I sometimes find myself uttering phrases like:


"What is it about these shoes that is making you so angry?"

or

"Tell me why peanut butter is so frustrating."

My great-grandmother would not recognize this as parenting.

I think it is great to respect our children's inner world, but with the great-grandma rule in mind I need to also remember that there are whole categories of things that kids just need to suck up regardless of how it makes them feel.

My grandmother's mother was born in 1864 (yes, the generations in my family are remarkably long). She gave birth to ten children, six of whom survived to adulthood. I did not know her, and yet I feel confident in telling you that she spent exactly zero hours of her life worrying whether or not her children "felt sufficiently heard".



FRETTING ABOUT CHOICES I AM MAKING FOR MY CHILD

Let's take, for example, DECIDING ON A KINDERGARTEN.


In the past several months I have spent countless hours researching school options, polling fellow moms about which teachers seem the most knowledgeable yet firm and loving, and (because I live in Los Angeles) comparing emissions levels for a myriad of campuses.

Would my great-grandmother recognize this as parenting? I'm going to give this a firm "NO".

In the 19th century, people had more kids. As those kids aged, they provided child care for the younger ones and then helped their parents with all manner of work.

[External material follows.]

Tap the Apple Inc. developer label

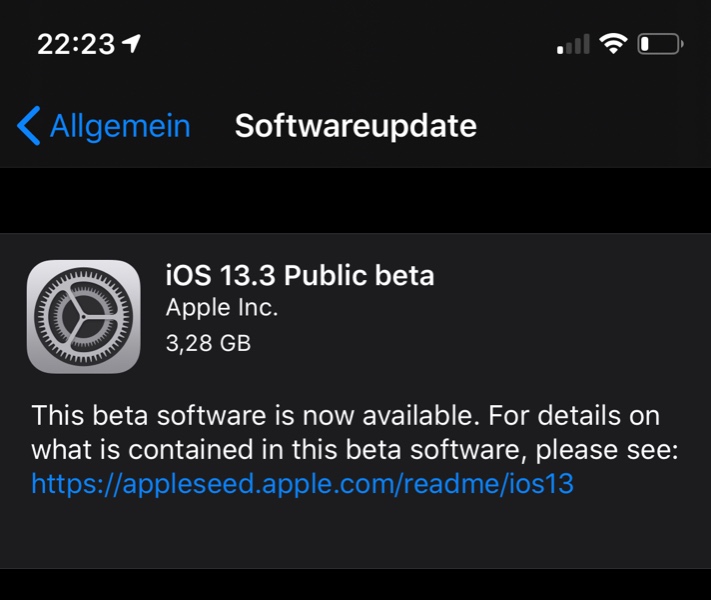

In the 20th century, that formula flipped as people had fewer and fewer children and began focusing on how they could better provide for their offspring.

Both models have merits and drawbacks, but the 1800s one may help us gain some needed perspective. My great-grandmother was far too busy worrying about things like, say, cholera to spend much time on the minute details of her children's daily lives, and her children still managed to thrive in a world that was much more challenging than the one my children live in.

Which I think means it's possible (just possible) that my kid will probably survive and do fine at any of the schools I'm considering.

I think.



SUPERVISING MY CHILDREN AS IF A RABID BEAR WERE LOOSE AT ALL TIMES IN THE NEIGHBORHOOD

When my father was a young boy growing up in Brooklyn he was free to walk all over the neighborhood unsupervised. The one demand that was placed on him was that he never cross the street alone. And so every time he would get to a corner he would reach up his little hand to whatever stranger was standing there and say,

"Hey, cross me, Mister!"

And that stranger, rather than throwing him in the trunk of a car and driving off, would instead guide him across the street and then send him on his way.

My Mom, unknown then to my father and living two dozen miles away in the Bronx, would take to the streets each October for "Mischief Night". The event involved hundreds of local children dressed in black and armed with tube socks full of flour roaming through the night on poorly lit streets. 

The point of the evening, as my mother explained it, was to

"Bludgeon as many other kids as possible."

Kids got hurt. Older kids targeted younger kids in ways that were unfair. Kids ganged up on one another. Tears were shed. And each one of them came out again the next year excited to do it all again.

If I allowed my children to replicate either of these pieces of their grandparents' childhood, it would no doubt result in my immediate prosecution.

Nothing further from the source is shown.